Мате закусил губу, чтобы не расхохотаться. Вот так открытие! Только что было сказано, что братья Гримм жили в девятнадцатом веке. Шекспир вроде бы умер в начале семнадцатого. Что уж тут позаимствуешь, в такой-то ситуации!

Сев в галошу, Фило слегка смутился, но выбрался из нее с поистине хлестаковской легкостью. Ах так! Тогда, стало быть, Шекспир позаимствовал свой сюжет из другого источника… И тут же вернулся к разговору об Ахмесе. Может ли Мате поручиться, что Леонардо ничего не знал об этом египетском математике и его задаче?

Мате задумался. Знал, не знал… Разберись тут! С одной стороны, Леонардо был в Египте, — значит, мог и слышать о задаче Ахмеса. С другой…

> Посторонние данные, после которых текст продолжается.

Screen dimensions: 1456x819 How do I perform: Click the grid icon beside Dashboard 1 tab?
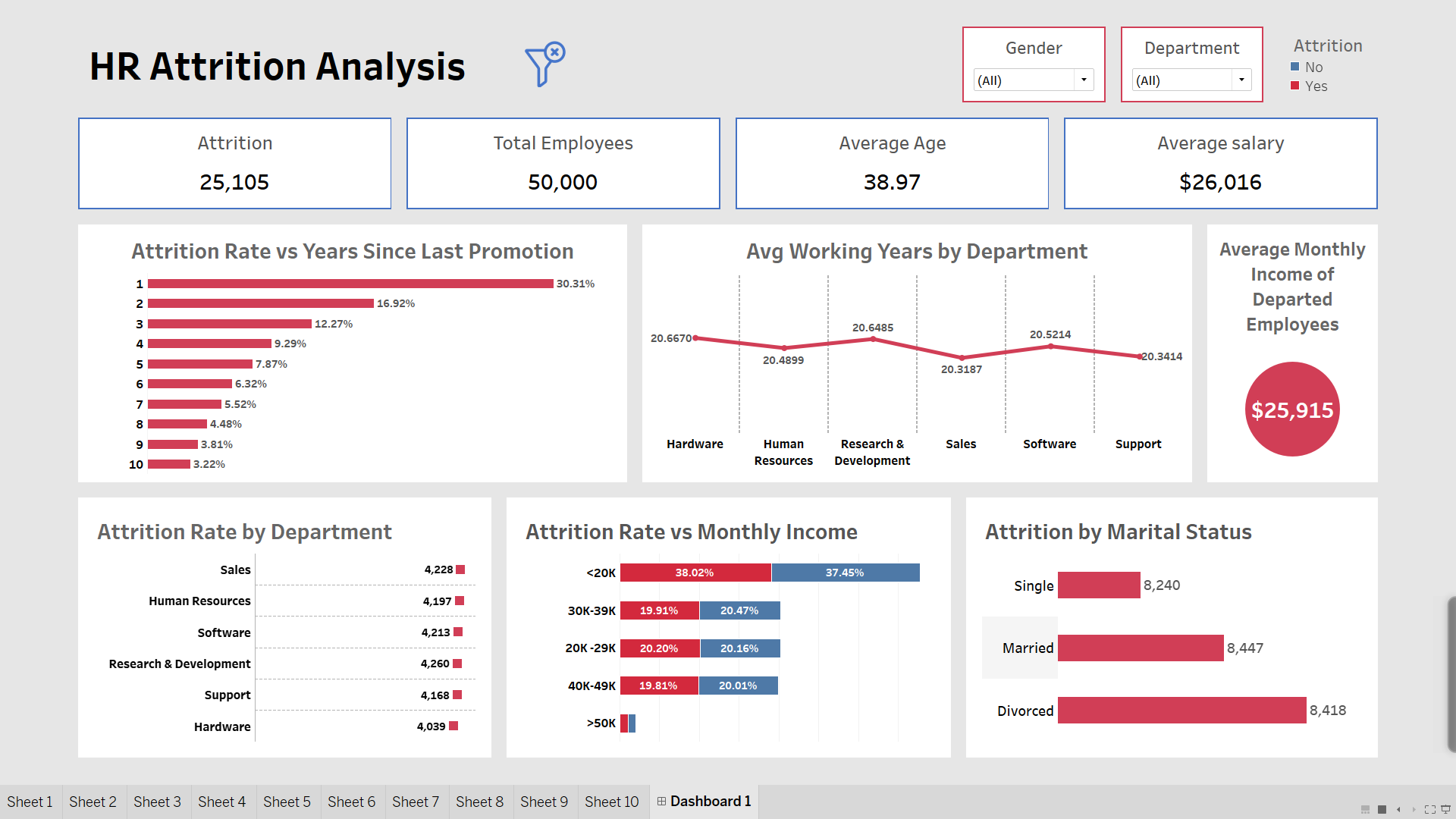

Но размышления его длились недолго: на площади зазвучали гулкие голоса. Выглянув из своего укрытия, Фило и Мате увидали, что ученая братия, в том числе Леонардо и Доменик, вышла из дворца и обменивается прощальными фразами.

— Смотрите же, мессер Леонардо, — внушительно пробасил магистр Скотт, — экземпляр второго издания «Либер абачи» за вами.

— Считайте, что он уже у вас и с соответствующим посвящением, — дружелюбно ответил тот.

— Полагаю, мне не придется напоминать вам о пожелании его величества, — сказал магистр Иоанн, надменно вздернув свои бархатные брови. — Любой профессор Неаполитанского университета счел бы себя счастливым, удостоившись такой чести.

— Слышали? — шепнул Мате. — Значит, его все-таки пригласили в Неаполь!

Фибоначчи сдержанно поклонился.

— Его величество получит подробный ход моих решений с первой же оказией.

— Примите мое искреннее восхищение и благодарность за доставленное удовольствие, — проскрипел своим непоэтичным голосом поэтичный Теодор.

— Аминь! — шутливо закончил Доменик. — До свидания, дорогой мессер Леонардо. Я буду у вас завтра, если позволите.

Засим последовали церемонные поклоны, и все они — Иоанн, оба Микаэля и Доменик — пошли прочь, такие важные и торжественные в своих длинных ниспадающих мантиях, а Леонардо одиноко повернул в другую сторону.

Выждав немного, Фило и Мате бросились за ним.

 

АВТОГРАФ ФИБОНАЧЧИ

 

— Поздравляю, мессер Леонардо!

— Наконец-то справедливость восторжествовала!

Фибоначчи обернулся. А, это снова они! Но о какой, собственно, справедливости речь?

— Как, — растерялся Мате, — разве император не назначил вас профессором Неаполитанского университета?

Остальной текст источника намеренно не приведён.